Originally Posted by patrickBOOTH
Question: Wines that have a very pronounced "oaky" flavor does this mean they were held in oak barrels longer, or does new vs old oak, or French vs American oak play a part as well? I would think new oak would deposit much more oakiness than old. Also, does wine age in oak the same way it would in a bottle if the conditions are correct?
The biggest factor in a perceived "oaky" taste is a high percentage of new oak. If you use 70% new French barrels, its still going to taste like a board for a couple of years. Oak barrels become neutral by (roughly) the third or fourth fill, after which they don't really contribute oak flavor or tannin to a wine.
I'm not really sure what the relationship between the amount of time a wine was held in new barrels and what it gets out of the barrel - I imagine there's a ceiling on what a wine is able to extract, so it probably doesn't matter so much if you keep them in new barrels for 18 months or 24, at least where extraction of oak flavor is concerned, which isn't your main goal anyway.

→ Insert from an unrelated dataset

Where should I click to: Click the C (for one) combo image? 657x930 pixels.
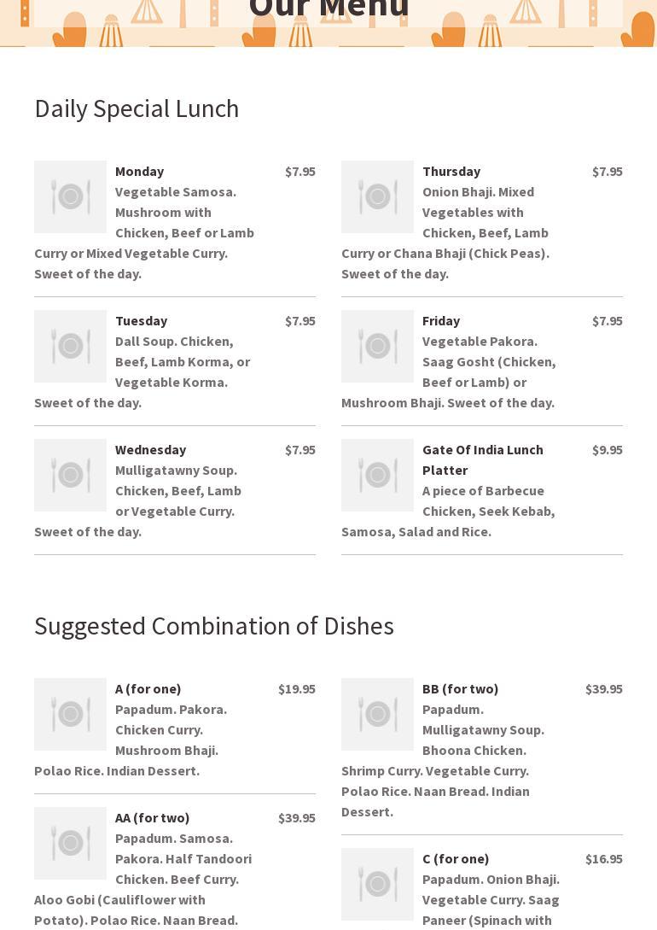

With regards to American oak vs French - in general terms French has a finer, more subtle taste due to a considerably finer grain, but there's American oak and there's American oak, and American coopers are getting better sources of wood, so some American oak barrels are much less brash than others. Also, American oak generally introduces more vanilla and spice flavors. Europeans, especially the Spanish, still buy plenty of American oak for barrels. It depends on what you're going for. French oak isn't universally "better."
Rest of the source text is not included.